THE RECORDS.
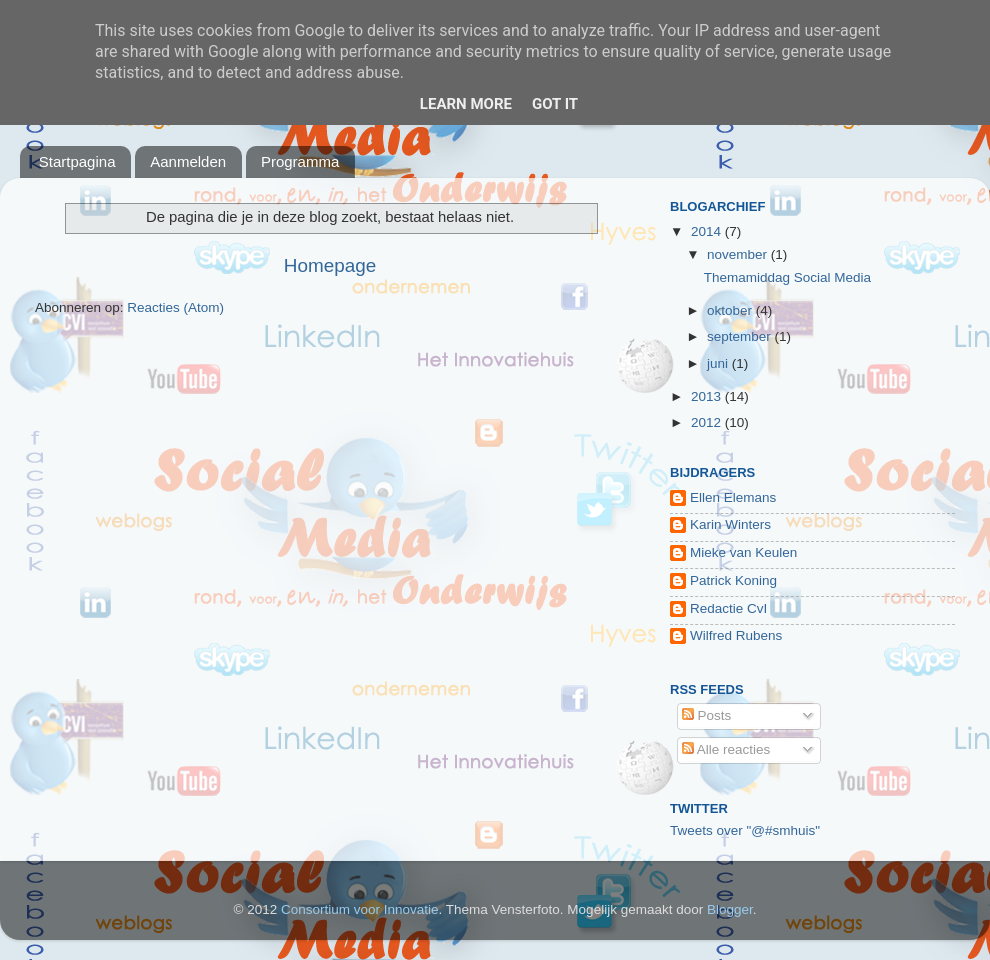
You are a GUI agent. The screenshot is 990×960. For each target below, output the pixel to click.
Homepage (330, 265)
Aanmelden (188, 161)
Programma (300, 161)
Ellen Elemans (733, 497)
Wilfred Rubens (736, 635)
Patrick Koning (733, 580)
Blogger (730, 909)
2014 (708, 231)
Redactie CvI (728, 608)
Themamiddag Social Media (787, 277)
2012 (708, 422)
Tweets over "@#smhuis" (745, 830)
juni (719, 363)
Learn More (466, 104)
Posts (707, 715)
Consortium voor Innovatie (360, 909)
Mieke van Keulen (743, 552)
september (741, 336)
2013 (708, 396)
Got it (555, 104)
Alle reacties (726, 749)
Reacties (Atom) (175, 307)
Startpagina (77, 161)
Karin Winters (730, 524)
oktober (731, 310)
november (739, 254)
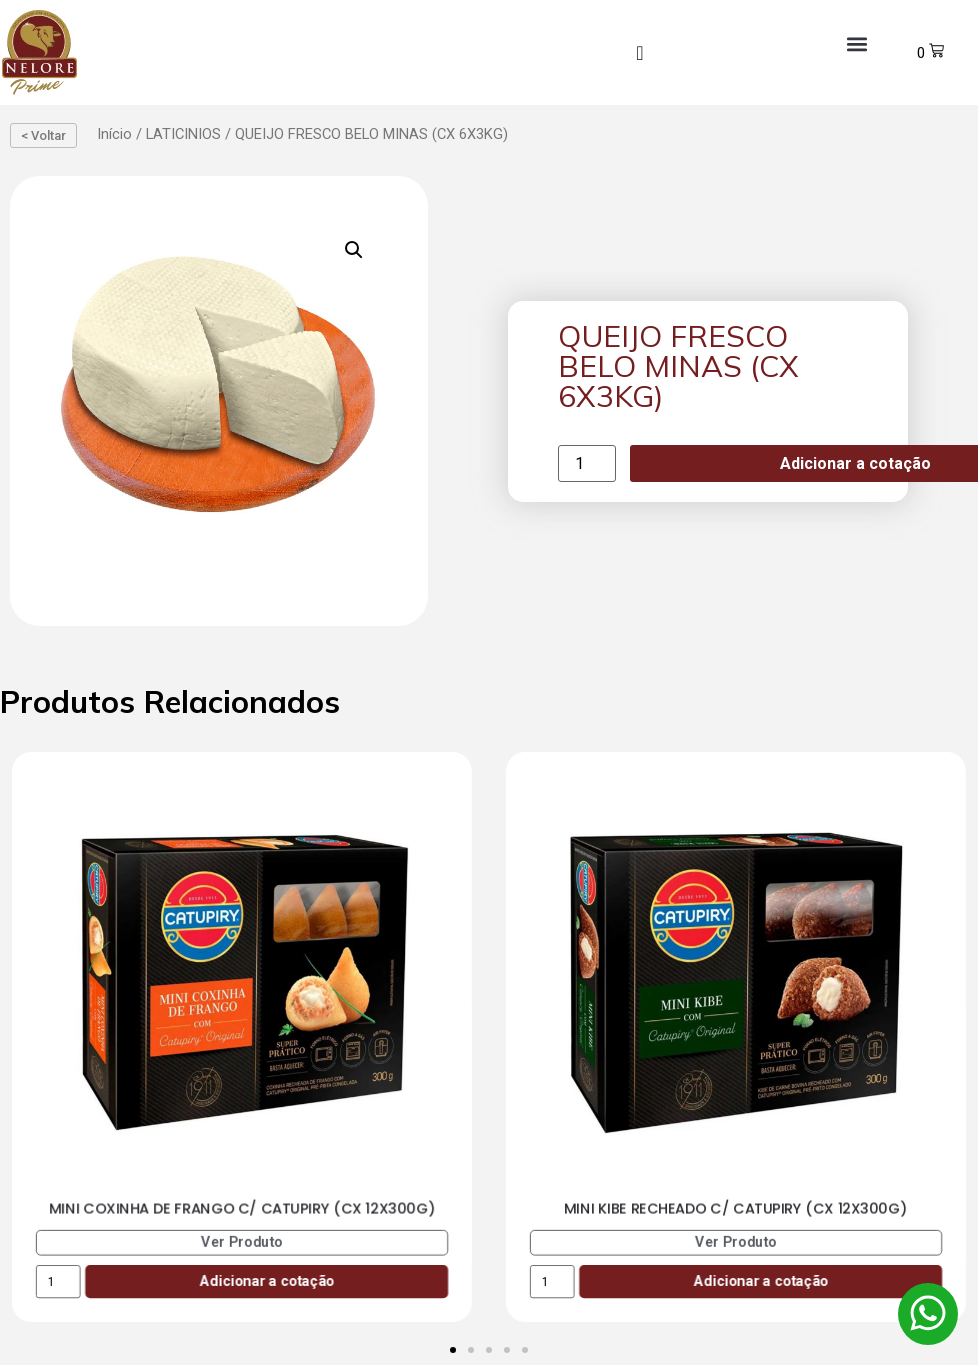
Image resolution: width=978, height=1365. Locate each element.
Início (114, 134)
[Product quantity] (587, 463)
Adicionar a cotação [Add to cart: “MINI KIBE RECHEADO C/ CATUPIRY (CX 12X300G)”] (760, 1281)
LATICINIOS (183, 134)
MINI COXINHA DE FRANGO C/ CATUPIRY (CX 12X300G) (242, 1209)
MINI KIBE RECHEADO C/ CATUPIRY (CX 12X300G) (736, 1209)
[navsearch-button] (640, 53)
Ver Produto (242, 1242)
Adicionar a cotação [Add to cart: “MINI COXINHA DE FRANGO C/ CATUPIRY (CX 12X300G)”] (266, 1281)
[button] (856, 44)
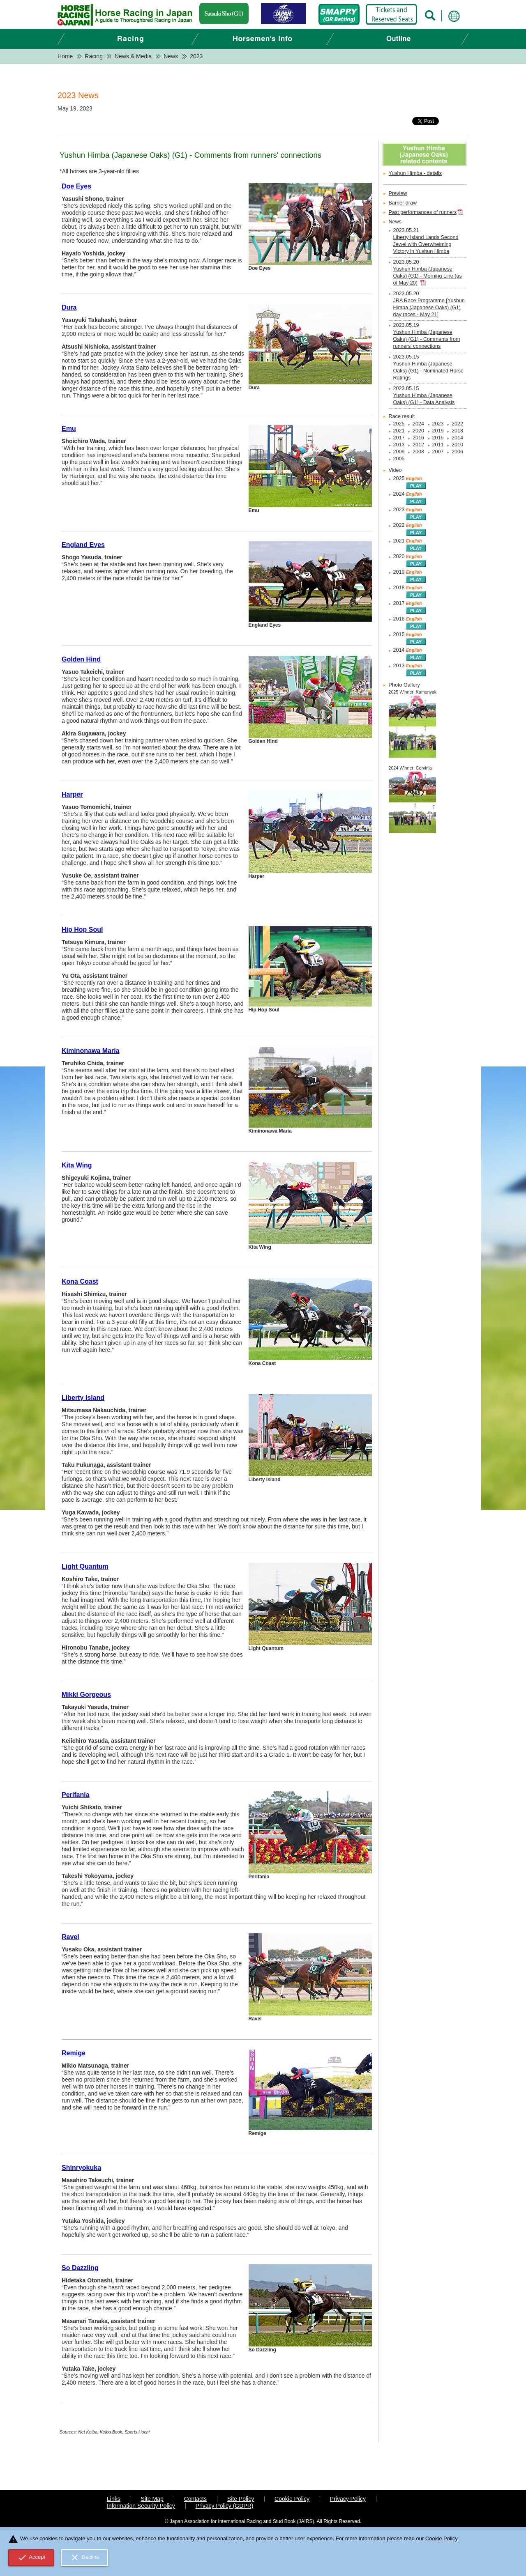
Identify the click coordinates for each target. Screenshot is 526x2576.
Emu (69, 428)
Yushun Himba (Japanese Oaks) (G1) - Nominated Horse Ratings (428, 371)
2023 (438, 424)
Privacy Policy (348, 2499)
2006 (457, 452)
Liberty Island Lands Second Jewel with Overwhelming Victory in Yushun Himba (426, 244)
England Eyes (83, 544)
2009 (399, 452)
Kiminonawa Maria (90, 1050)
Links (113, 2499)
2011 (438, 445)
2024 (418, 424)
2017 (399, 438)
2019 (438, 431)
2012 (418, 445)
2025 (399, 424)
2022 (457, 424)
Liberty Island (83, 1397)
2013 (399, 445)
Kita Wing (77, 1165)
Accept (31, 2557)
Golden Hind (81, 659)
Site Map (152, 2499)
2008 (418, 452)
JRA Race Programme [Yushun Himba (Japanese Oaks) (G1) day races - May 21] (429, 307)
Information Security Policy (141, 2505)
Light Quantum (85, 1566)
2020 (418, 431)
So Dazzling (80, 2267)
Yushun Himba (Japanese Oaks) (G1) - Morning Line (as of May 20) (427, 276)
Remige (73, 2053)
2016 (418, 438)
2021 (399, 431)
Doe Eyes (76, 186)
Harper (72, 794)
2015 (438, 438)
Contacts (195, 2499)
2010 (457, 445)
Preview (398, 193)
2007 (438, 452)
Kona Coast (80, 1281)
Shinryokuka (81, 2167)
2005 (399, 459)
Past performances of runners (423, 212)
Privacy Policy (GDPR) (225, 2505)
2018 (457, 431)
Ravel (70, 1936)
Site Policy (240, 2499)
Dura (69, 307)
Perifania (76, 1794)
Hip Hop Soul (82, 929)
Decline (84, 2557)
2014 (457, 438)
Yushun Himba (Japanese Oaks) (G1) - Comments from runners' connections (426, 339)
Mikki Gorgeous (86, 1694)
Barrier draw (403, 203)
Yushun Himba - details (415, 173)
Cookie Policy (292, 2499)
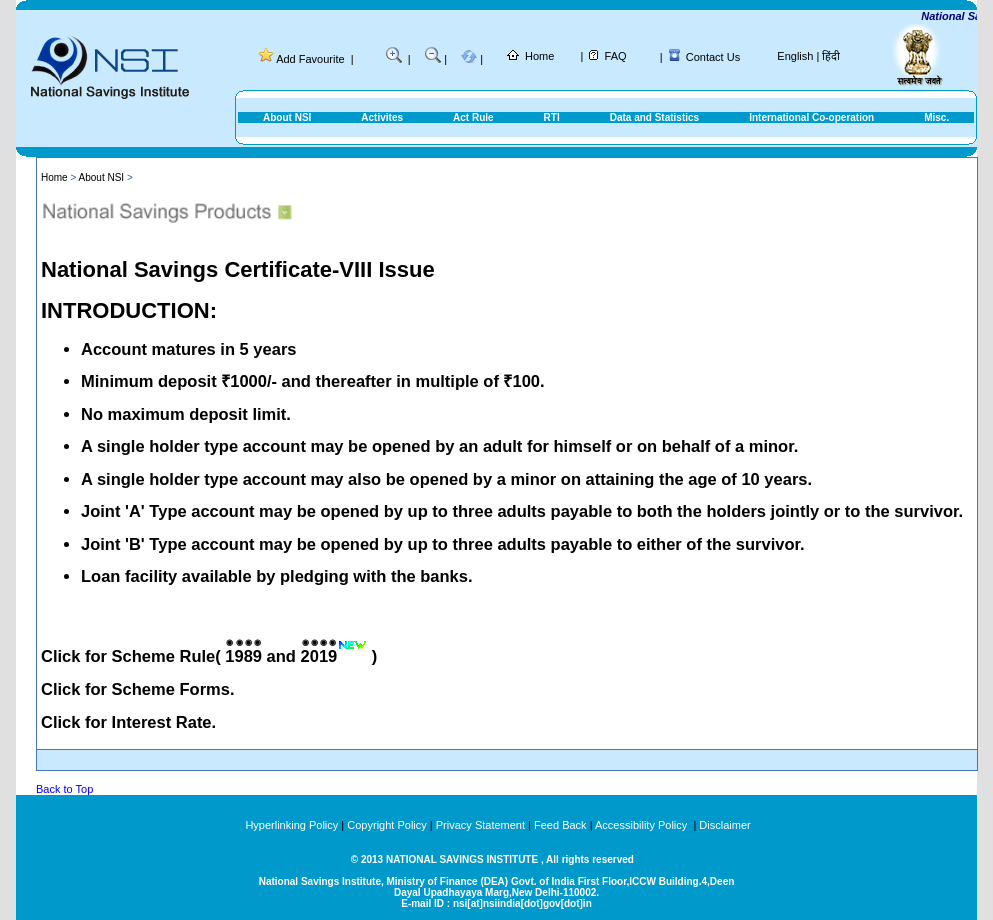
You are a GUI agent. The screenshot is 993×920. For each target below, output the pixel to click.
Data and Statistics (654, 117)
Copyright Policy (386, 825)
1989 (243, 656)
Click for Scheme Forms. (137, 689)
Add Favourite (310, 59)
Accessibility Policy (642, 825)
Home (539, 56)
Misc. (936, 117)
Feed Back (560, 825)
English (795, 56)
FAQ (616, 56)
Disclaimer (724, 825)
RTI (552, 117)
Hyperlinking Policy (291, 825)
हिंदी (831, 56)
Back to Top (64, 789)
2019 (319, 656)
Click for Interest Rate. (128, 722)
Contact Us (713, 57)
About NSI (287, 117)
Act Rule (473, 117)
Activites (382, 117)
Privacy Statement (480, 825)
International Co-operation (811, 117)
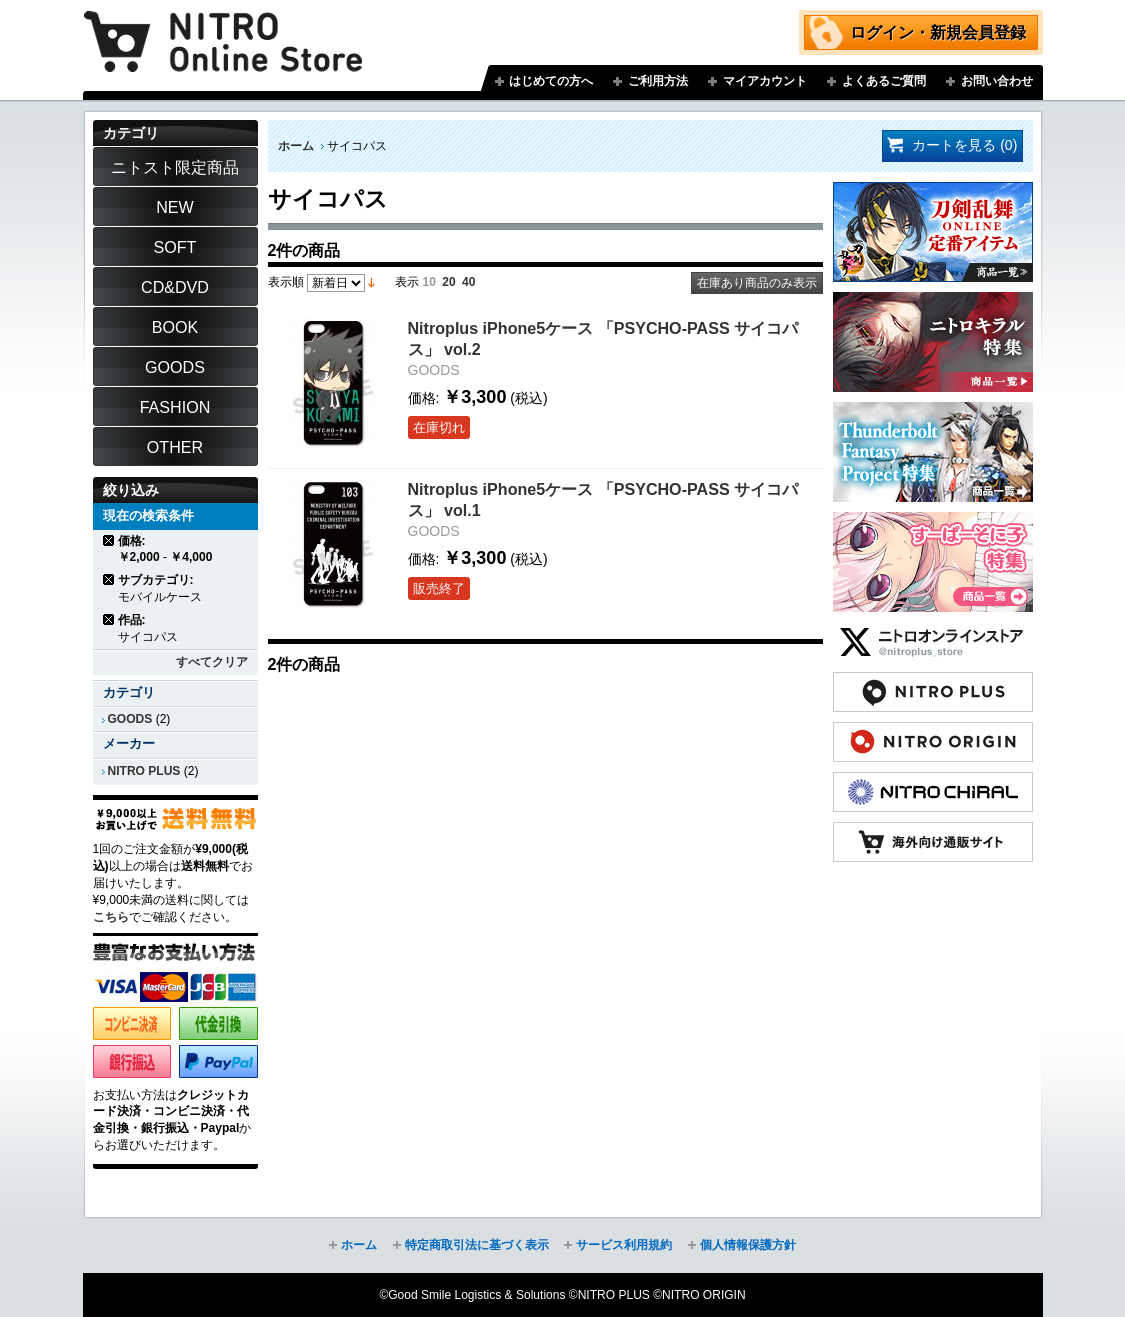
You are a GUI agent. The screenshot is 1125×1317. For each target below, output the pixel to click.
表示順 (286, 282)
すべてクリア (212, 662)
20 (448, 282)
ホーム (296, 146)
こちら (111, 917)
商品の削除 (109, 540)
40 (468, 282)
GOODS (130, 719)
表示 (407, 282)
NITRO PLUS (144, 771)
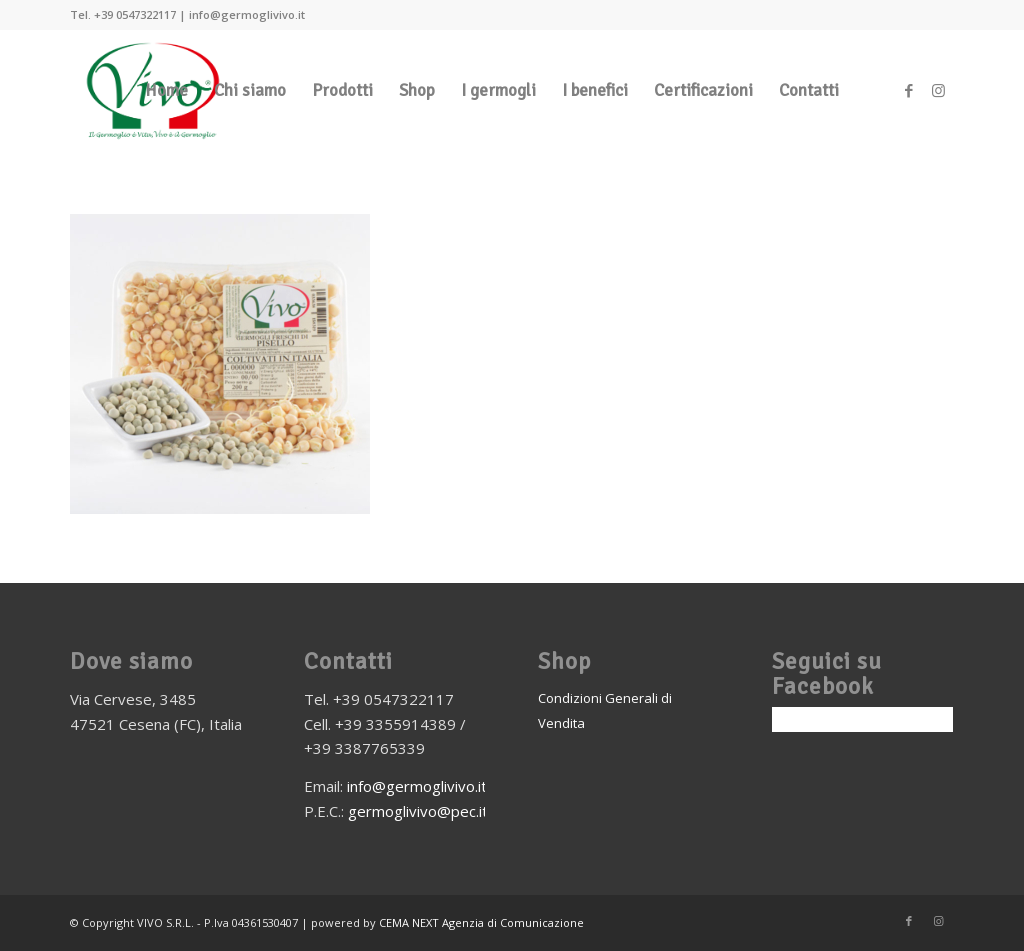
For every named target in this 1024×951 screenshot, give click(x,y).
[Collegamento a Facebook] (909, 90)
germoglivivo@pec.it (418, 811)
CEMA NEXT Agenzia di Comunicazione (481, 922)
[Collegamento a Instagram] (939, 90)
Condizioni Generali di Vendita (605, 710)
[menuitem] (166, 91)
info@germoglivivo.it (417, 786)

TASK DETAILS. Put the data from the line with "Kita Wing (77, 1165)" up to and including the line with "Cookie Policy (292, 2499)" into a Markdown table with the columns Row and Entry, numbering each line and leaving out any blank lines.

SOLUTION TO THE PROBLEM.
| Row | Entry |
|---|---|
| 1 | Kita Wing (77, 1165) |
| 2 | Accept (31, 2557) |
| 3 | Golden Hind (81, 659) |
| 4 | Site Map (152, 2499) |
| 5 | 2008 (418, 452) |
| 6 | JRA Race Programme [Yushun Himba (Japanese Oaks) (G1) day races - May 21] (429, 307) |
| 7 | Information Security Policy (141, 2505) |
| 8 | Light Quantum (85, 1566) |
| 9 | 2020 (418, 431) |
| 10 | So Dazzling (80, 2267) |
| 11 | Yushun Himba (Japanese Oaks) (G1) - Morning Line (as of May 20) (427, 276) |
| 12 | Remige (73, 2053) |
| 13 | 2016 (418, 438) |
| 14 | 2021 (399, 431) |
| 15 | Doe Eyes (76, 186) |
| 16 | Harper (72, 794) |
| 17 | 2015 (438, 438) |
| 18 | Contacts (195, 2499) |
| 19 | 2010 (457, 445) |
| 20 | Preview (398, 193) |
| 21 | 2007 (438, 452) |
| 22 | Kona Coast (80, 1281) |
| 23 | Shinryokuka (81, 2167) |
| 24 | 2005 (399, 459) |
| 25 | Past performances of runners (423, 212) |
| 26 | Privacy Policy (GDPR) (225, 2505) |
| 27 | 2018 (457, 431) |
| 28 | Ravel (70, 1936) |
| 29 | Site Policy (240, 2499) |
| 30 | Dura (69, 307) |
| 31 | Perifania (76, 1794) |
| 32 | Hip Hop Soul (82, 929) |
| 33 | Decline (84, 2557) |
| 34 | 2014 (457, 438) |
| 35 | Yushun Himba (Japanese Oaks) (G1) - Comments from runners' connections (426, 339) |
| 36 | Mikki Gorgeous (86, 1694) |
| 37 | Barrier draw (403, 203) |
| 38 | Yushun Himba - details (415, 173) |
| 39 | Cookie Policy (292, 2499) |